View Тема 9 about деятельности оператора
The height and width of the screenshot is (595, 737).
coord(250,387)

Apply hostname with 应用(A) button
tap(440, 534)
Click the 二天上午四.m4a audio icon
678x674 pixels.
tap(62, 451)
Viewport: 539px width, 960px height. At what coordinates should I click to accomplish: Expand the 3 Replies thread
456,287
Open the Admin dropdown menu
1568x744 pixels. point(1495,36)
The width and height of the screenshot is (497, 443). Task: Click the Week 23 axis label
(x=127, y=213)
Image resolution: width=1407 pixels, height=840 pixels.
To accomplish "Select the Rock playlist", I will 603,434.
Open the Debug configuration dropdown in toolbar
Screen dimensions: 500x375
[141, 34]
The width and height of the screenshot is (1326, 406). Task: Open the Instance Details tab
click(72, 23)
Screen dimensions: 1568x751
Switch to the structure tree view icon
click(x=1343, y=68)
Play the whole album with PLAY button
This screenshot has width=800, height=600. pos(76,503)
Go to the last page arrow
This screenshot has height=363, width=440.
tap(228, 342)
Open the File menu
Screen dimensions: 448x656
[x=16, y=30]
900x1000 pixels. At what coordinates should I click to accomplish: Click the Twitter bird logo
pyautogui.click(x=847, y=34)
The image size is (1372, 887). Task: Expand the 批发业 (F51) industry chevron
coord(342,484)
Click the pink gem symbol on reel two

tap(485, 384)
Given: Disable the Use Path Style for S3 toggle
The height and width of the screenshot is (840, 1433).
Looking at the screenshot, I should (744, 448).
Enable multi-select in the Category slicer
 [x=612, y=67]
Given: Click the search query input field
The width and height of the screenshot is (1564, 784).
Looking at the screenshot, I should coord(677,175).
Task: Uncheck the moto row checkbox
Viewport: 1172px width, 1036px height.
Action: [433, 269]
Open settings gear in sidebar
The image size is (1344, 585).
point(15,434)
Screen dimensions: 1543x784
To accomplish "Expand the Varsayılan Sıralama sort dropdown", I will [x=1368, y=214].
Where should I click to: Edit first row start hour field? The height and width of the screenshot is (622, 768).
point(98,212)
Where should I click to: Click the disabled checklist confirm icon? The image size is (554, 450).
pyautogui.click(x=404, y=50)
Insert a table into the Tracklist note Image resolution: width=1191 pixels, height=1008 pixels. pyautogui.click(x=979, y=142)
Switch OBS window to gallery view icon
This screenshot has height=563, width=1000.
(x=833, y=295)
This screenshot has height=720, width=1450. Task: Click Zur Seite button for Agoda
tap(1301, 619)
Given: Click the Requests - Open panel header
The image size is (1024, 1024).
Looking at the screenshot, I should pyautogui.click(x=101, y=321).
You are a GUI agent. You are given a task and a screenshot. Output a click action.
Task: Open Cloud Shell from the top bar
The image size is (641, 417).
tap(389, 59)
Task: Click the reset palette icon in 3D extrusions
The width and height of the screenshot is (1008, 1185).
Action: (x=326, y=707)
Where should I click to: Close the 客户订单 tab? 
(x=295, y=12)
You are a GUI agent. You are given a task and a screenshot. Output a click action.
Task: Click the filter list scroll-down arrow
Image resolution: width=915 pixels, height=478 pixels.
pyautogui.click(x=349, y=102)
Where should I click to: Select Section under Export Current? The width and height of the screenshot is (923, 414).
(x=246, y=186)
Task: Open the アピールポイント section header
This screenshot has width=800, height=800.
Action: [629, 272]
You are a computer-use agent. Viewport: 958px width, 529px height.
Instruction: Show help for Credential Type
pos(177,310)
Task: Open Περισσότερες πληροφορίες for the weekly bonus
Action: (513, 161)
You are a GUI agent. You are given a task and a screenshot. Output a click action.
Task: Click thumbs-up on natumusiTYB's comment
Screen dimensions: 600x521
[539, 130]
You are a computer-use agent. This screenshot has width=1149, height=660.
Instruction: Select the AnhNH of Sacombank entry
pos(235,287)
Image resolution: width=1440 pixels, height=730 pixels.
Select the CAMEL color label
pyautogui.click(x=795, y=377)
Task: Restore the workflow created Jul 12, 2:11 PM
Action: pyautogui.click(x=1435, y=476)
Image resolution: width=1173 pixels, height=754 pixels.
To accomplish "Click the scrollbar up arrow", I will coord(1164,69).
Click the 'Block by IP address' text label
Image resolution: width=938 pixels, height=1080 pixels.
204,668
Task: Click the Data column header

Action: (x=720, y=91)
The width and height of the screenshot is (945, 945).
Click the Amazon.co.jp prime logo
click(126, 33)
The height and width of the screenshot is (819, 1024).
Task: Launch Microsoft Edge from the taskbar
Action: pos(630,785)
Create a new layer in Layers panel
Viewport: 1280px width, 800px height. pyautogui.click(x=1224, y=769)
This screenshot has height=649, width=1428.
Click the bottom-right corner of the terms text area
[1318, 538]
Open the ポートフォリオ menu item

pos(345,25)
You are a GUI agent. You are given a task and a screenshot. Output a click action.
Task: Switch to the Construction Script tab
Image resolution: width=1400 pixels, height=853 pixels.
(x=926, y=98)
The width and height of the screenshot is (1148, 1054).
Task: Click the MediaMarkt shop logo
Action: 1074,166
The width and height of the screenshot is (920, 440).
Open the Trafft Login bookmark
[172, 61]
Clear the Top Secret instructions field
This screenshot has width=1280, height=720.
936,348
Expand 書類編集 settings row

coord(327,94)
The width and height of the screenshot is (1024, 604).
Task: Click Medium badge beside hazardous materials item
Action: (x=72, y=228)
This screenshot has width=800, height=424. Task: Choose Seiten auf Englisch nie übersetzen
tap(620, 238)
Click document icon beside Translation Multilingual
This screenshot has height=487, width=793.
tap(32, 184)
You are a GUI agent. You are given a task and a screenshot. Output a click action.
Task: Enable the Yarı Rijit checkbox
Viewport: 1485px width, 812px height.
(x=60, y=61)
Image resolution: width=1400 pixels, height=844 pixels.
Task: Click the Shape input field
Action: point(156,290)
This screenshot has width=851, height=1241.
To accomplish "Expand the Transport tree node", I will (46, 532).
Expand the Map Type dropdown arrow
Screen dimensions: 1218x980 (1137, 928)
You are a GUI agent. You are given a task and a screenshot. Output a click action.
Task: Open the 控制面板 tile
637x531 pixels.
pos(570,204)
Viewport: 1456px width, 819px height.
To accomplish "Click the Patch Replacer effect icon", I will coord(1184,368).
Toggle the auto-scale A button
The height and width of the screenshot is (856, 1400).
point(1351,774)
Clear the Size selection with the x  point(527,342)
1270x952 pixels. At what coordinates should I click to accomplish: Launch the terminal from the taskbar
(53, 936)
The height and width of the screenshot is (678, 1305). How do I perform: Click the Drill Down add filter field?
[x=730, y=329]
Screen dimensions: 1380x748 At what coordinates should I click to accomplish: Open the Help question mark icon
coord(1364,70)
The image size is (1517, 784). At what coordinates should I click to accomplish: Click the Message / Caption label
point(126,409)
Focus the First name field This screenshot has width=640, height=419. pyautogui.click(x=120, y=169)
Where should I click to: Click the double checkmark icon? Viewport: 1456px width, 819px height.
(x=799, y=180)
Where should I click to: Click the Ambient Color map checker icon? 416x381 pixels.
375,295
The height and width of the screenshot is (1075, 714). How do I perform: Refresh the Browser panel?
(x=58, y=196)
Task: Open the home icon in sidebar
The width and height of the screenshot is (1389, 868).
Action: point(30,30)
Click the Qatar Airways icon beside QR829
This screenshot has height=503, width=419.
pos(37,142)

++++++++

INSTRUCTIONS TO FOLLOW ▸ Return all of the data above, reproducing every line verbatim and in its original order.

WRITTEN RESPONSE ▸
View Тема 9 about деятельности оператора
The height and width of the screenshot is (595, 737).
coord(250,387)

Apply hostname with 应用(A) button
tap(440, 534)
Click the 二天上午四.m4a audio icon
678x674 pixels.
tap(62, 451)
Viewport: 539px width, 960px height. At what coordinates should I click to accomplish: Expand the 3 Replies thread
456,287
Open the Admin dropdown menu
1568x744 pixels. point(1495,36)
The width and height of the screenshot is (497, 443). Task: Click the Week 23 axis label
(x=127, y=213)
Image resolution: width=1407 pixels, height=840 pixels.
To accomplish "Select the Rock playlist", I will 603,434.
Open the Debug configuration dropdown in toolbar
Screen dimensions: 500x375
[141, 34]
The width and height of the screenshot is (1326, 406). Task: Open the Instance Details tab
click(72, 23)
Screen dimensions: 1568x751
Switch to the structure tree view icon
click(x=1343, y=68)
Play the whole album with PLAY button
This screenshot has width=800, height=600. pos(76,503)
Go to the last page arrow
This screenshot has height=363, width=440.
tap(228, 342)
Open the File menu
Screen dimensions: 448x656
[x=16, y=30]
900x1000 pixels. At what coordinates should I click to accomplish: Click the Twitter bird logo
pyautogui.click(x=847, y=34)
The image size is (1372, 887). Task: Expand the 批发业 (F51) industry chevron
coord(342,484)
Click the pink gem symbol on reel two

tap(485, 384)
Given: Disable the Use Path Style for S3 toggle
The height and width of the screenshot is (840, 1433).
Looking at the screenshot, I should (744, 448).
Enable multi-select in the Category slicer
 [x=612, y=67]
Given: Click the search query input field
The width and height of the screenshot is (1564, 784).
Looking at the screenshot, I should coord(677,175).
Task: Uncheck the moto row checkbox
Viewport: 1172px width, 1036px height.
Action: [433, 269]
Open settings gear in sidebar
The image size is (1344, 585).
point(15,434)
Screen dimensions: 1543x784
To accomplish "Expand the Varsayılan Sıralama sort dropdown", I will [x=1368, y=214].
Where should I click to: Edit first row start hour field? The height and width of the screenshot is (622, 768).
point(98,212)
Where should I click to: Click the disabled checklist confirm icon? The image size is (554, 450).
pyautogui.click(x=404, y=50)
Insert a table into the Tracklist note Image resolution: width=1191 pixels, height=1008 pixels. pyautogui.click(x=979, y=142)
Switch OBS window to gallery view icon
This screenshot has height=563, width=1000.
(x=833, y=295)
This screenshot has height=720, width=1450. Task: Click Zur Seite button for Agoda
tap(1301, 619)
Given: Click the Requests - Open panel header
The image size is (1024, 1024).
Looking at the screenshot, I should pyautogui.click(x=101, y=321).
You are a GUI agent. You are given a task and a screenshot. Output a click action.
Task: Open Cloud Shell from the top bar
The image size is (641, 417).
tap(389, 59)
Task: Click the reset palette icon in 3D extrusions
The width and height of the screenshot is (1008, 1185).
Action: (x=326, y=707)
Where should I click to: Close the 客户订单 tab? 
(x=295, y=12)
You are a GUI agent. You are given a task and a screenshot. Output a click action.
Task: Click the filter list scroll-down arrow
Image resolution: width=915 pixels, height=478 pixels.
pyautogui.click(x=349, y=102)
Where should I click to: Select Section under Export Current? The width and height of the screenshot is (923, 414).
(x=246, y=186)
Task: Open the アピールポイント section header
This screenshot has width=800, height=800.
Action: [629, 272]
You are a computer-use agent. Viewport: 958px width, 529px height.
Instruction: Show help for Credential Type
pos(177,310)
Task: Open Περισσότερες πληροφορίες for the weekly bonus
Action: (513, 161)
You are a GUI agent. You are given a task and a screenshot. Output a click action.
Task: Click thumbs-up on natumusiTYB's comment
Screen dimensions: 600x521
[539, 130]
You are a computer-use agent. This screenshot has width=1149, height=660.
Instruction: Select the AnhNH of Sacombank entry
pos(235,287)
Image resolution: width=1440 pixels, height=730 pixels.
Select the CAMEL color label
pyautogui.click(x=795, y=377)
Task: Restore the workflow created Jul 12, 2:11 PM
Action: pyautogui.click(x=1435, y=476)
Image resolution: width=1173 pixels, height=754 pixels.
To accomplish "Click the scrollbar up arrow", I will coord(1164,69).
Click the 'Block by IP address' text label
Image resolution: width=938 pixels, height=1080 pixels.
204,668
Task: Click the Data column header

Action: (x=720, y=91)
The width and height of the screenshot is (945, 945).
Click the Amazon.co.jp prime logo
click(126, 33)
The height and width of the screenshot is (819, 1024).
Task: Launch Microsoft Edge from the taskbar
Action: pos(630,785)
Create a new layer in Layers panel
Viewport: 1280px width, 800px height. pyautogui.click(x=1224, y=769)
This screenshot has height=649, width=1428.
Click the bottom-right corner of the terms text area
[1318, 538]
Open the ポートフォリオ menu item

pos(345,25)
You are a GUI agent. You are given a task and a screenshot. Output a click action.
Task: Switch to the Construction Script tab
Image resolution: width=1400 pixels, height=853 pixels.
(x=926, y=98)
The width and height of the screenshot is (1148, 1054).
Task: Click the MediaMarkt shop logo
Action: 1074,166
The width and height of the screenshot is (920, 440).
Open the Trafft Login bookmark
[172, 61]
Clear the Top Secret instructions field
This screenshot has width=1280, height=720.
936,348
Expand 書類編集 settings row

coord(327,94)
The width and height of the screenshot is (1024, 604).
Task: Click Medium badge beside hazardous materials item
Action: (x=72, y=228)
This screenshot has width=800, height=424. Task: Choose Seiten auf Englisch nie übersetzen
tap(620, 238)
Click document icon beside Translation Multilingual
This screenshot has height=487, width=793.
tap(32, 184)
You are a GUI agent. You are given a task and a screenshot. Output a click action.
Task: Enable the Yarı Rijit checkbox
Viewport: 1485px width, 812px height.
(x=60, y=61)
Image resolution: width=1400 pixels, height=844 pixels.
Task: Click the Shape input field
Action: point(156,290)
This screenshot has width=851, height=1241.
To accomplish "Expand the Transport tree node", I will (46, 532).
Expand the Map Type dropdown arrow
Screen dimensions: 1218x980 (1137, 928)
You are a GUI agent. You are given a task and a screenshot. Output a click action.
Task: Open the 控制面板 tile
637x531 pixels.
pos(570,204)
Viewport: 1456px width, 819px height.
To accomplish "Click the Patch Replacer effect icon", I will coord(1184,368).
Toggle the auto-scale A button
The height and width of the screenshot is (856, 1400).
point(1351,774)
Clear the Size selection with the x  point(527,342)
1270x952 pixels. At what coordinates should I click to accomplish: Launch the terminal from the taskbar
(53, 936)
The height and width of the screenshot is (678, 1305). How do I perform: Click the Drill Down add filter field?
[x=730, y=329]
Screen dimensions: 1380x748 At what coordinates should I click to accomplish: Open the Help question mark icon
coord(1364,70)
The image size is (1517, 784). At what coordinates should I click to accomplish: Click the Message / Caption label
point(126,409)
Focus the First name field This screenshot has width=640, height=419. pyautogui.click(x=120, y=169)
Where should I click to: Click the double checkmark icon? Viewport: 1456px width, 819px height.
(x=799, y=180)
Where should I click to: Click the Ambient Color map checker icon? 416x381 pixels.
375,295
The height and width of the screenshot is (1075, 714). How do I perform: Refresh the Browser panel?
(x=58, y=196)
Task: Open the home icon in sidebar
The width and height of the screenshot is (1389, 868).
Action: point(30,30)
Click the Qatar Airways icon beside QR829
This screenshot has height=503, width=419.
pos(37,142)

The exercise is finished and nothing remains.